DEMMER CORPORATION ($44,000) is a Michigan-based assembler and refitter of military vehicles, including Humvees and armored trucks. The company appears to be a direct competitor of the state-run Maine Military Authority, which competes to refit and armorize the same classes of vehicles at the former Loring Air Force Base in Limestone. MMA executive director Hugh T. Corbett told the Phoenix his agency had no business dealings with Demmer, a company he admitted he'd never even heard of.
EADS NORTH AMERICA ($44,000), the US subsidiary of the European aerospace conglomerate that also makes Airbus jets, is locked in a bitter fight with Boeing over a $35 billion contract to build the next generation of in-air military refueling aircraft to replace our aging KC-135s. As recently as 2005, the company was considering basing its manufacturing line at Pease Air Force Base, a mile south of York County. Governor John Baldacci was one of eight governors who backed Boeing's competing bid as part of the "US Tanker 2010 Coalition." Ten KC-135s are based at Bangor airport. What this all means for Maine politics — if anything — is unclear.

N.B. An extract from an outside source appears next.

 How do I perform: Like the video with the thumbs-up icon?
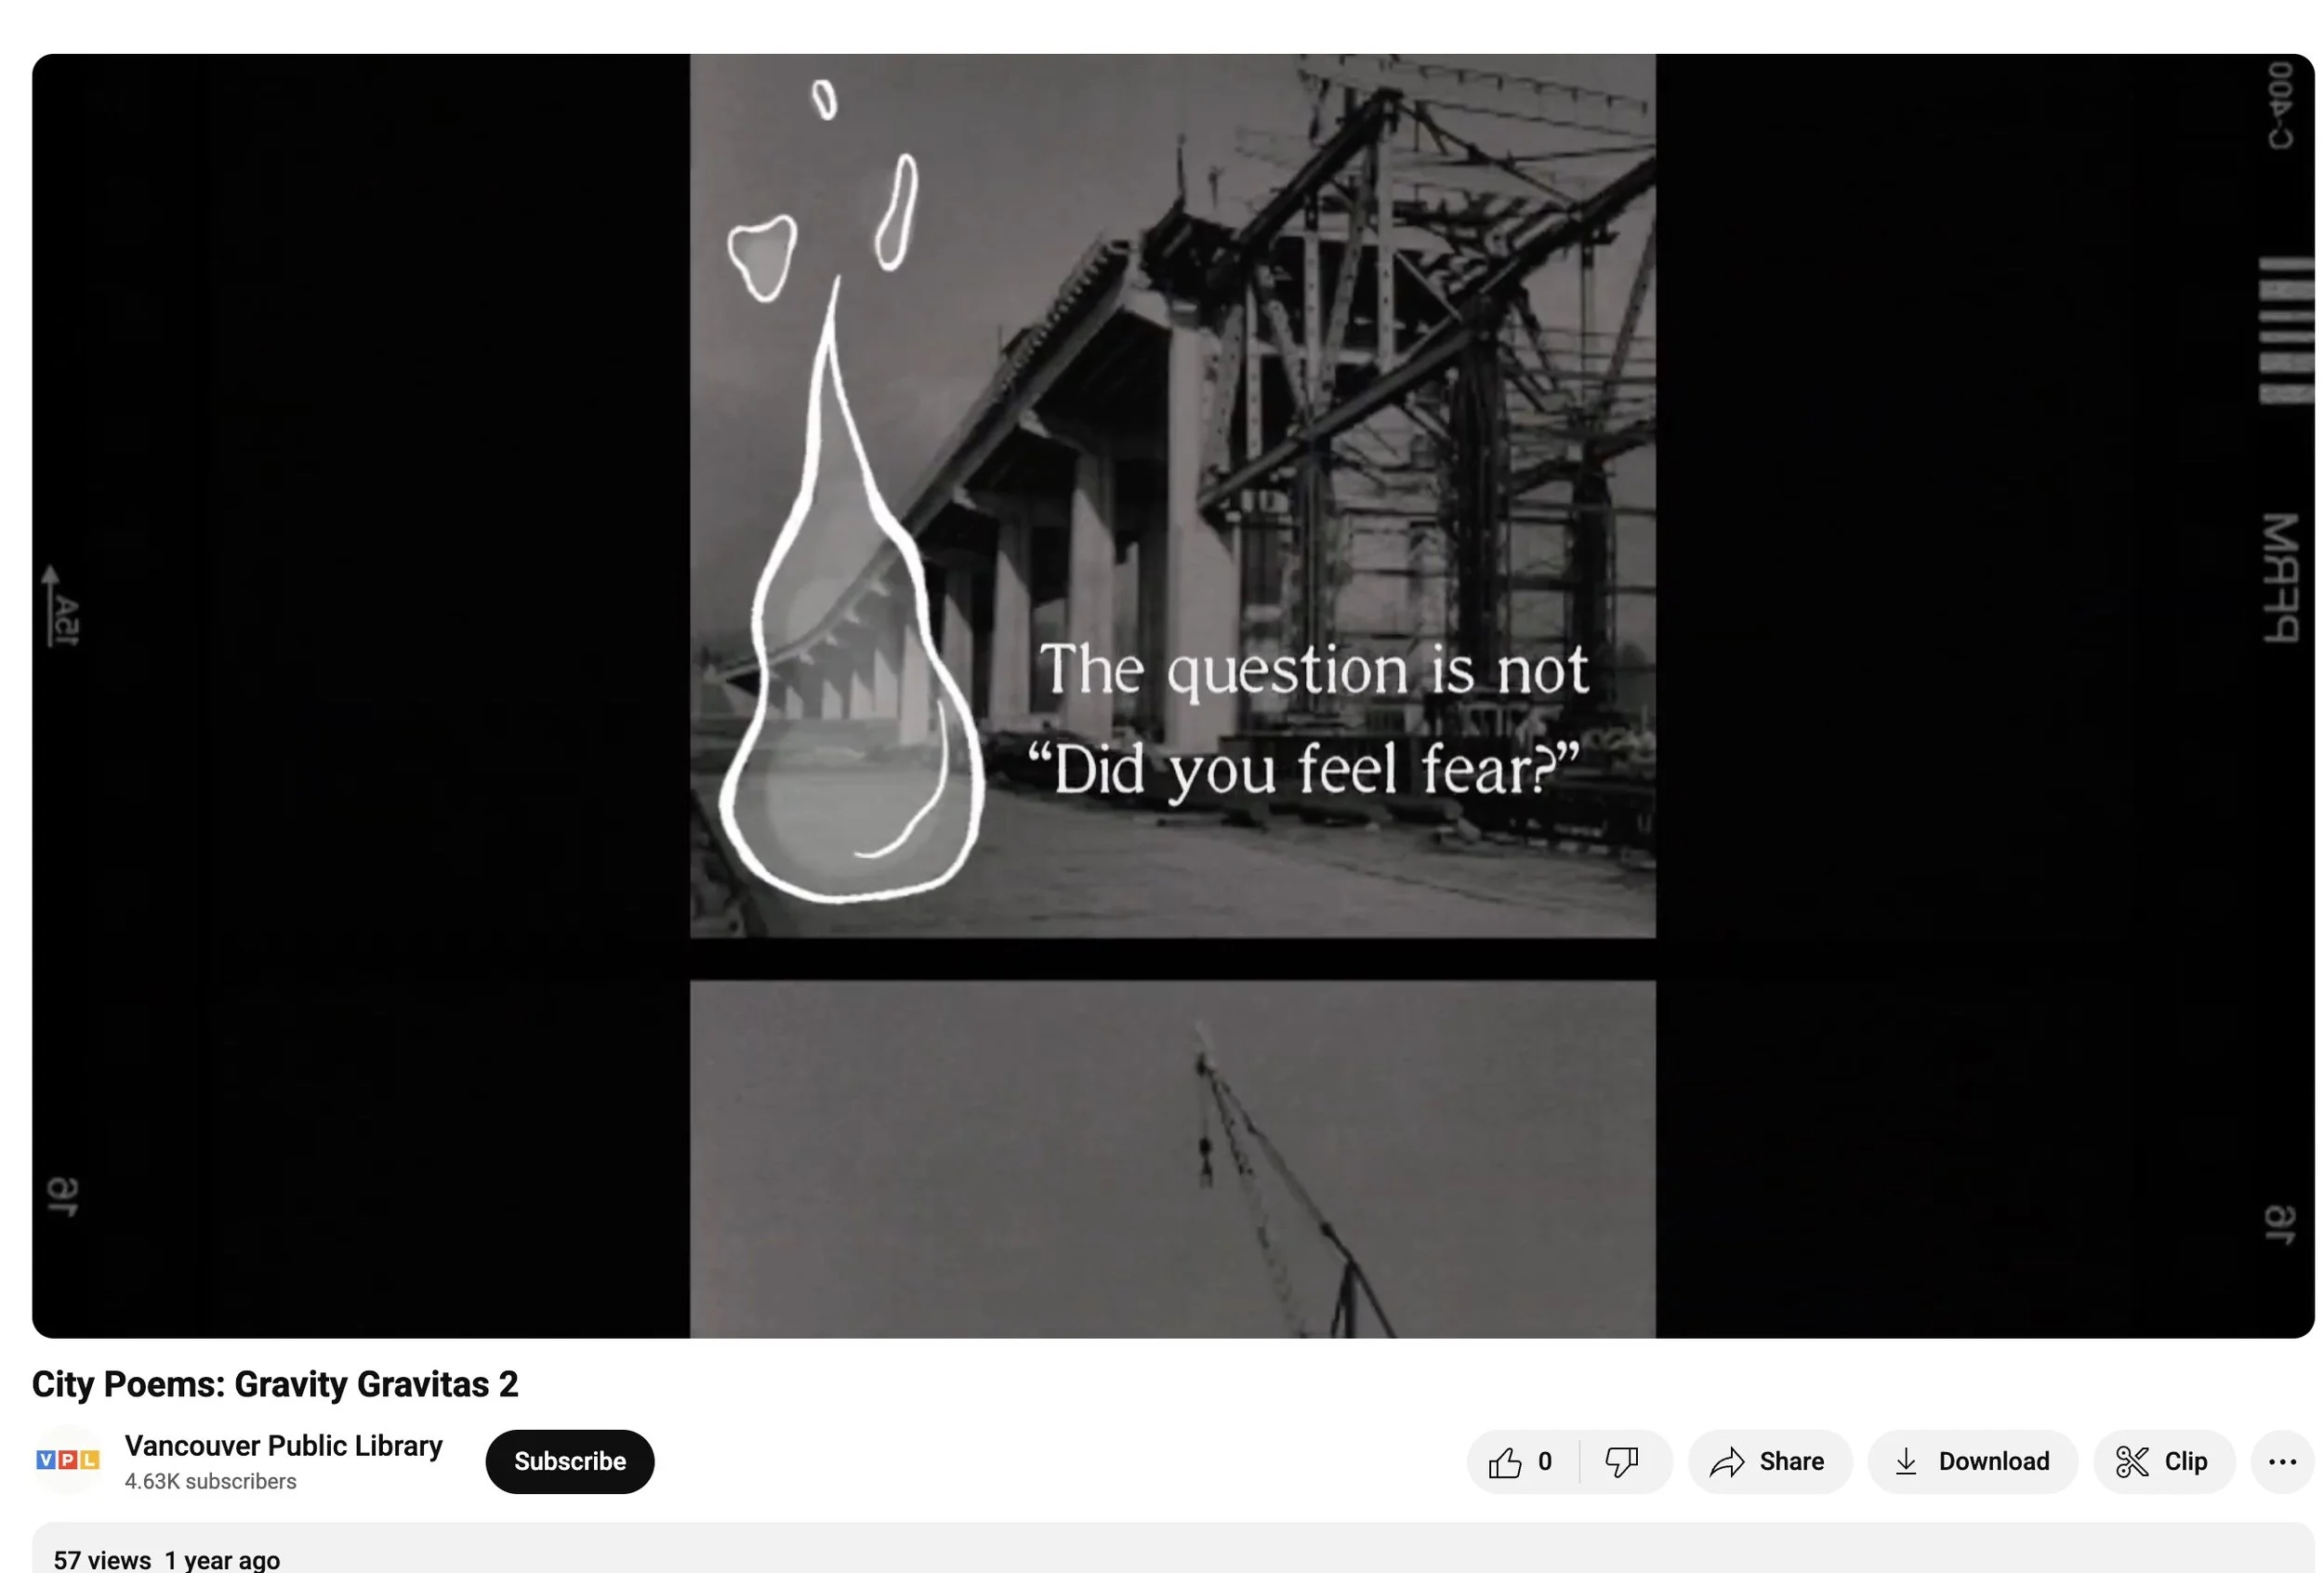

AMERIQUAL GROUP ($94,000) of Ohio makes food rations for the military and is one of only three approved suppliers of Meals Ready to Eat, or MREs. GOODRICH CORPORATION ($19,000) makes sonar dome components used in the DDG-51 class destroyers built at Bath Iron Works.

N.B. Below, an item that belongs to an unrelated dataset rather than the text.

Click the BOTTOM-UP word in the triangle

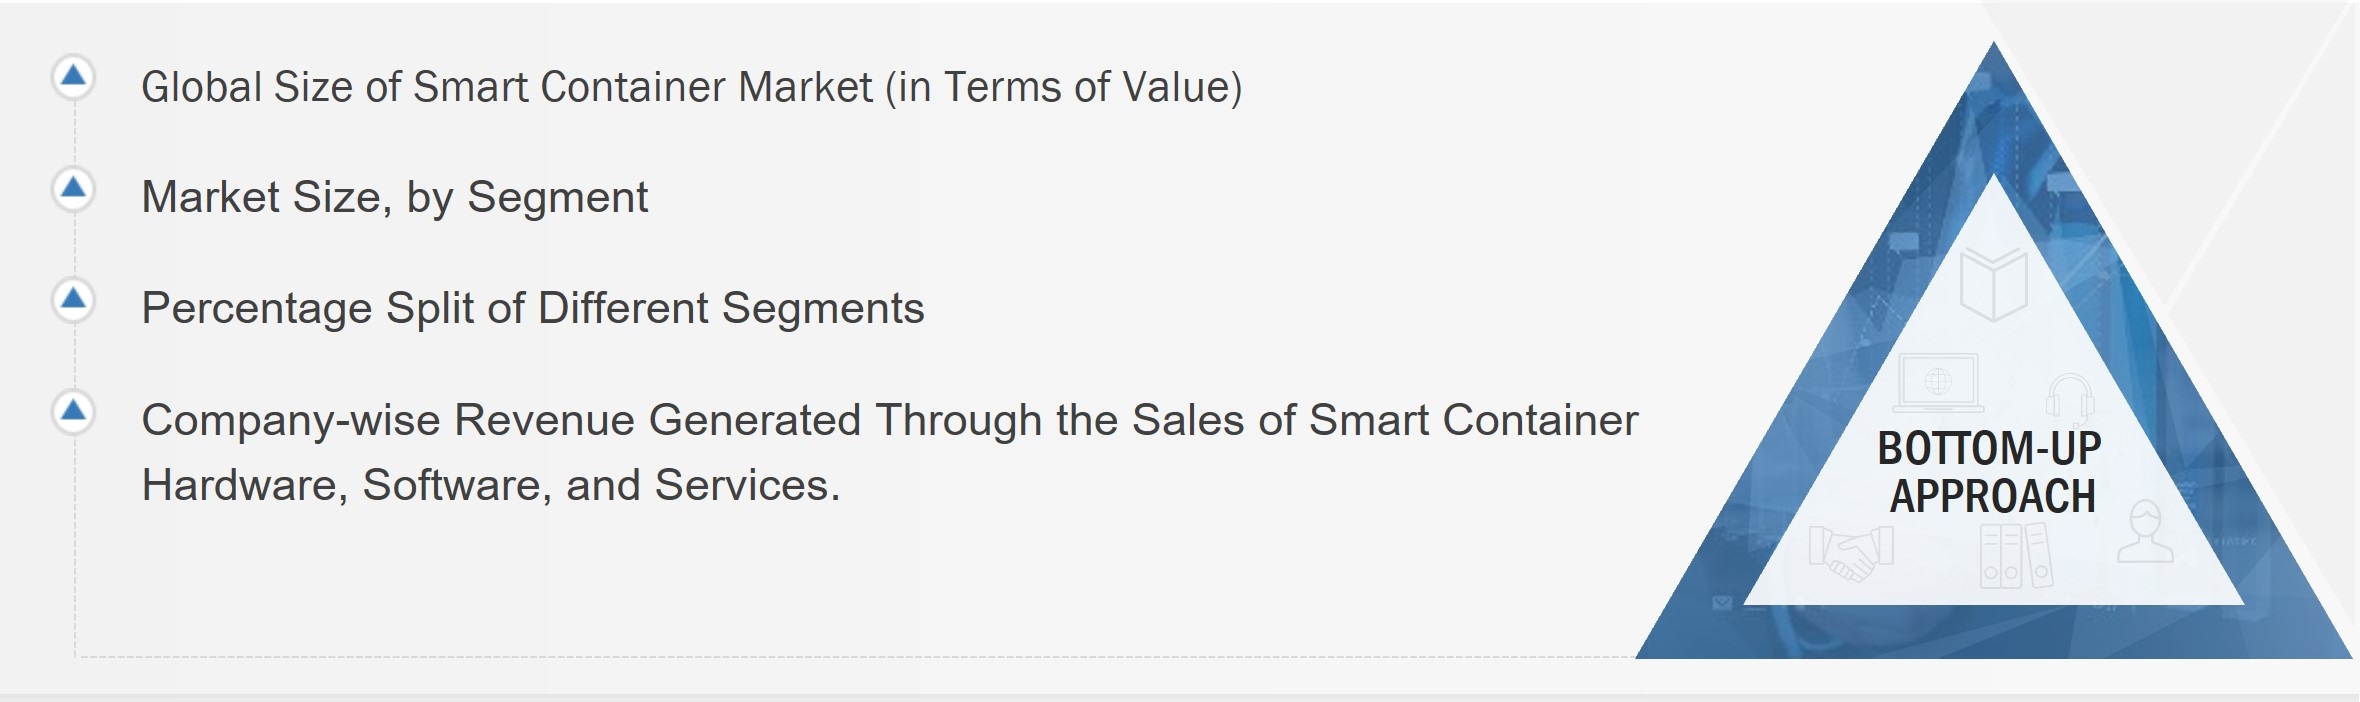tap(1989, 448)
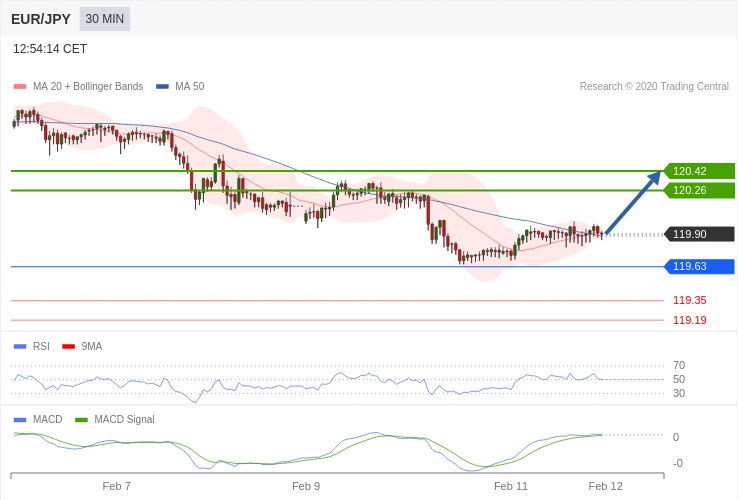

The Michigan Chamber of Commerce
Chipped in $225,000
One of the great mysteries is why the 6800 member companies of the MICHIGAN CHAMBER OF COMMERCE would drop six figures to influence a Maine election. We called their spokeswoman, Betty McNerney, to find out, but she didn't see fit to respond.
On its Web site, the Chamber boasts that it is one of only four state chambers accredited by the US Chamber of Commerce and that its "lobbyists champion member business interests, working against legislation that is anti-business and strongly supporting pro-business regulatory and legislative outcomes."

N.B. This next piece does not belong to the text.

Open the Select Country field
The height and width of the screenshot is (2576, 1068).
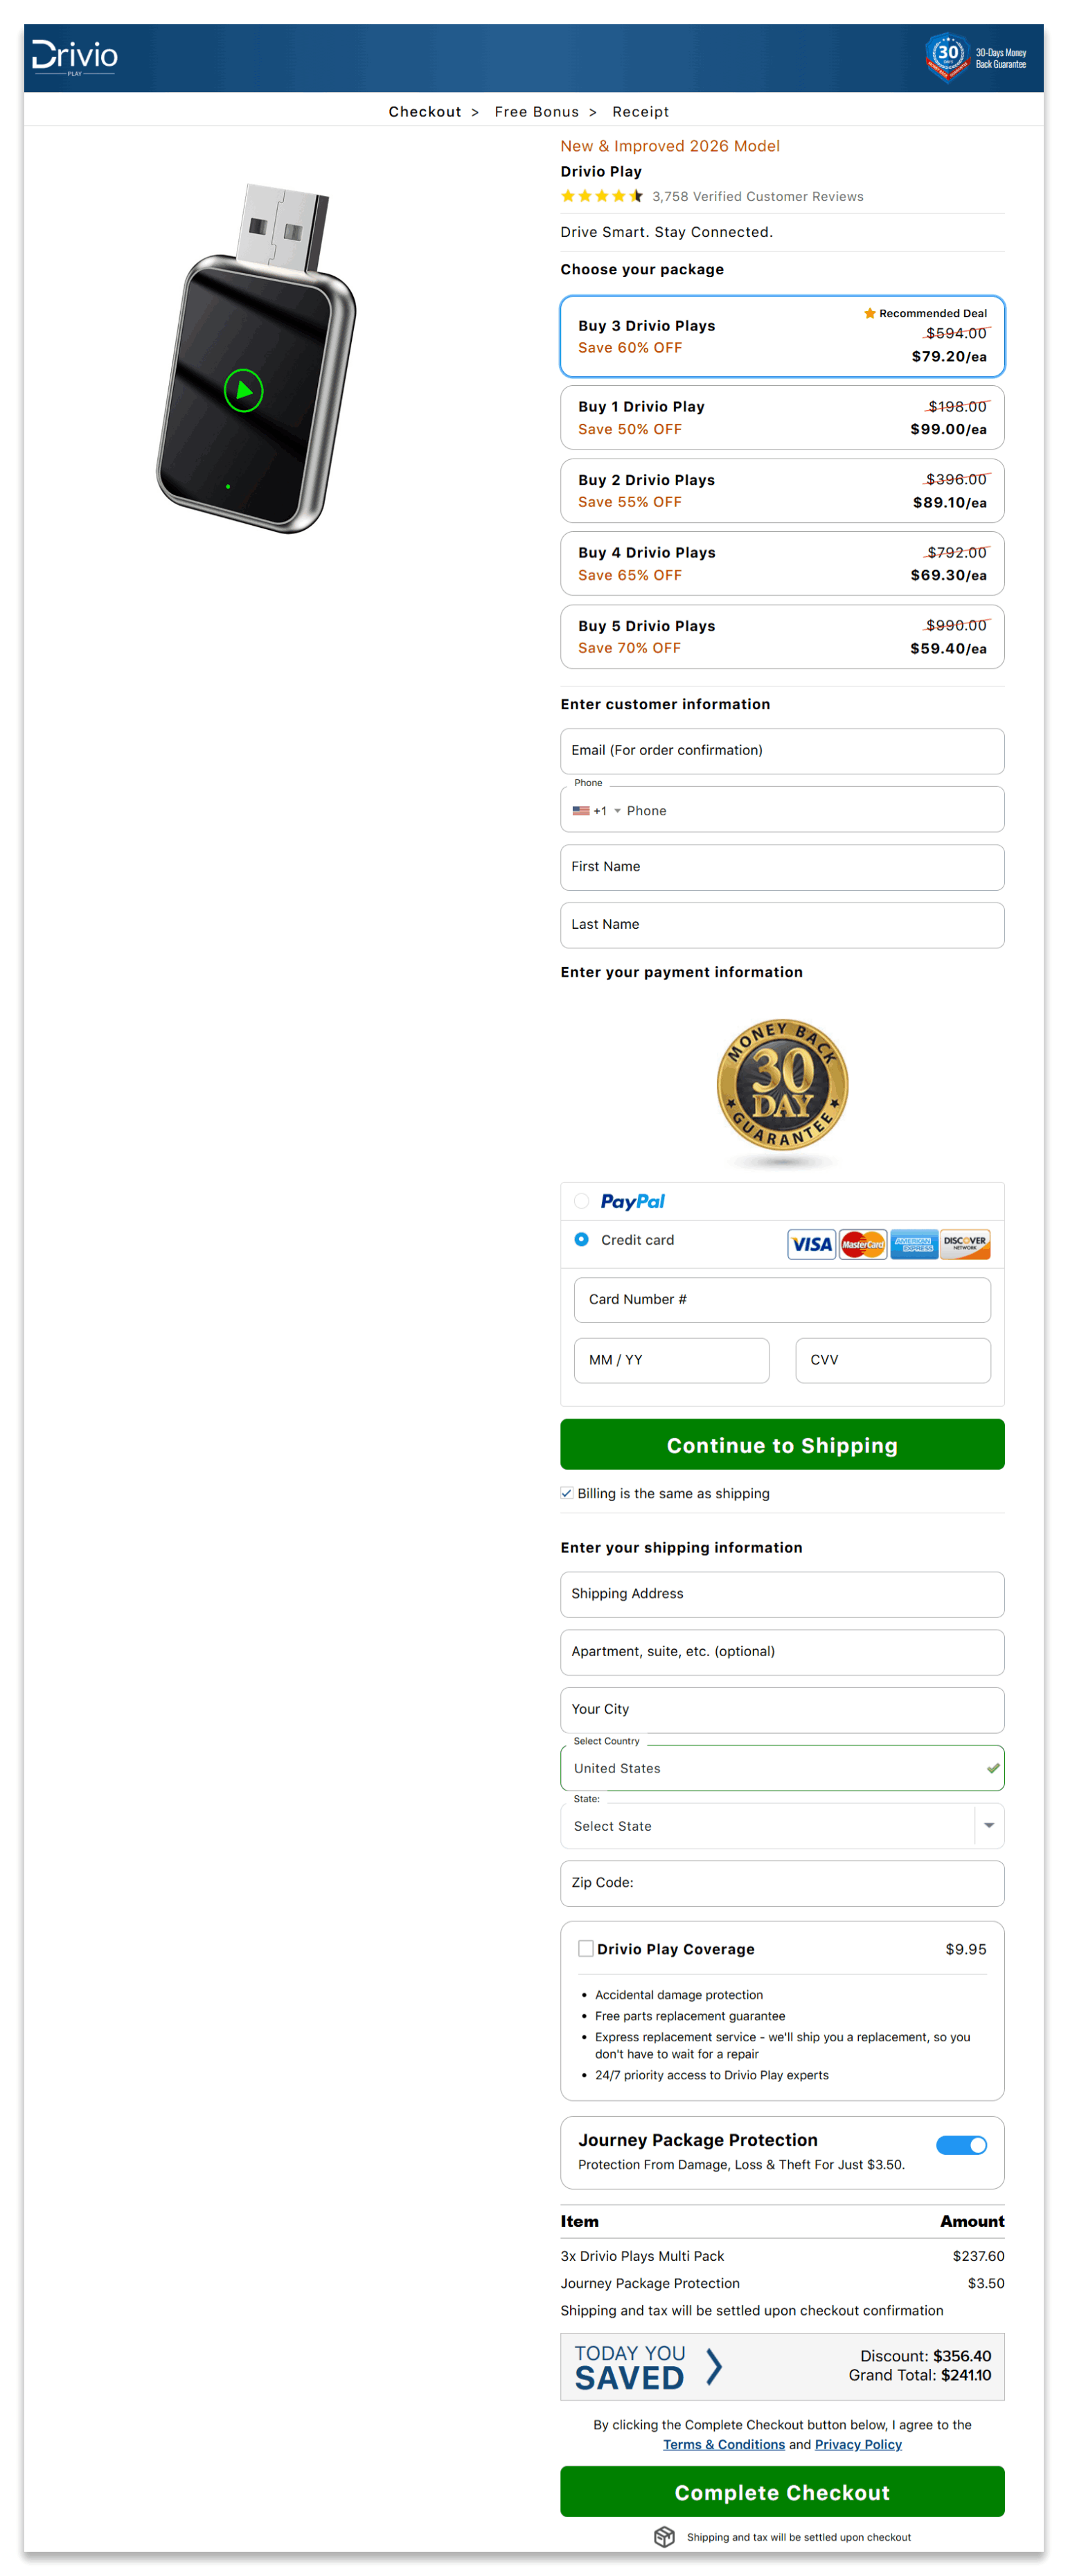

The Bottled Drinks Association
Chipped in $104,000
The AMERICAN BEVERAGE ASSOCIATION, the national industry association of the non-alcoholic beverage trade, donated big as well. It's undoubtedly upset by previous Democratic efforts to increase taxation on bottled drinks and soda syrup, and by a law passed last year that allowed state officials to ban the sale of such products from manufacturers who weren't complying with recycling-deposit reporting requirements. ABA doesn't have a lobbyist here, but the local Maine Beverage Association spent $16,000 opposing the latter law.
ABA member NESTLE WATERS NORTH AMERICA — owner of Poland Spring — has a whole team of lobbyists at Pierce Atwood keeping an eye on "potential legislation regarding international trade, Groundwater issues, Potential legislation regarding product stewardship, [and an] Anticipated report re[garding] water and international trade," according to the law firm's 2010 disclosure to the Maine Ethics Commission.
Everyone Else
Chipped in $361,000
A couple dozen more companies, big and small, also donated to the PAC, including the Arkansas nursing-care company GGNSC ADMINISTRATIVE PARTNERS ($5000), COMCAST ($50,000), and offshore oil-services firm ALLIANCE MARINE SERVICES of Galliano, Louisiana ($25,000).